TRENTO. Sui dati “lordi” registrati dall’Azienda sanitaria (seicento accessi all’anno a strutture sanitaria da parte di donne “per violenza altrui”), il neoassessore alle pari opportunità Sara Ferrari non si dilunga un secondo più del necessario. «Se non sono sottoposti a un’analisi scientifica, i dati possono portare a conclusioni molto lontane dalla realtà. Ma è un fatto che per quanto concerne i dati in nostro possesso ci sia un aumento delle denunce da parte di donne che hanno subìto violenza».
G. Lott, "Trentino", 24 novembre 2013
Assessore, il Trentino in fatto di legge specifica è arrivato prima del resto d’Italia. Non è però che ciò ci renda per automatismo un’isola felice.
É una legge che mi è molto cara, ma l’importante è che ci permette di fare un lavoro molto più efficace sia sulla presa in carico del fenomeno, sia sulla prevenzione.
Di violenza sulle donne molte strutture si occupavano anche prima del 2010...
É vero. Ma mentre prima gli interventi erano utili ma isolati, la legge dispone un coordinamento tra essi, oltre alla presa in carico delle donne che hanno subìto violenze.
C’è anche un risvolto preventivo, non solo di intervento post-violenza.
Sì. Stiamo lavorando molto nelle scuole, sull’educazione alla relazione tra generi. Assieme alle istituzioni scolastiche stiamo formando un rapporto tra maschi e femmine diverso rispetto a quello di oggi. Facciamo riflettere i ragazzi sulle relazioni di genere, cioè tra uomini e donne. É un lavoro che va unito a una campagna di sensibilizzazione pubblica sul tema.
Parlarne contribuisce a prevenire il fenomeno?
Sono del parere che la violenza sulle donne, quando accade, vada resa pubblica. Se rimane confinata nel privato delle relazioni familiari non emerge e tende a sparire. Ancora oggi vediamo solo la punta dell’iceberg. Si calcola che le denunce rappresentino solo il 10% della casistica, e accade in Trentino come nel resto d’Italia. Non siamo un territorio virtuoso.

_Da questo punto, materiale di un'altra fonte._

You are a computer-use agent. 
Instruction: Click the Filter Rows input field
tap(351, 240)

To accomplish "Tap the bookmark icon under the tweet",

Cos’è stato fatto in Trentino in questi ultimi tre anni?
Da due anni siamo gli unici in Italia a condurre un progetto pilota: assieme alle forze dell’ordine abbiamo stipulato un accordo per condividere i dati delle denunce, mentre all’Università abbiamo affidato il compito di analizzare i dati e domani presenteremo i primi dati confrontabili. Quelli dello scorso anno non avevano alcun precedente. Partendo dai dati, si possono fare approfondimenti per individuare interventi mirati. Inoltre abbiamo aperto case-rifugio e altre strutture residenziali o di accoglienza per aiutare le donne che hanno subìto violenze.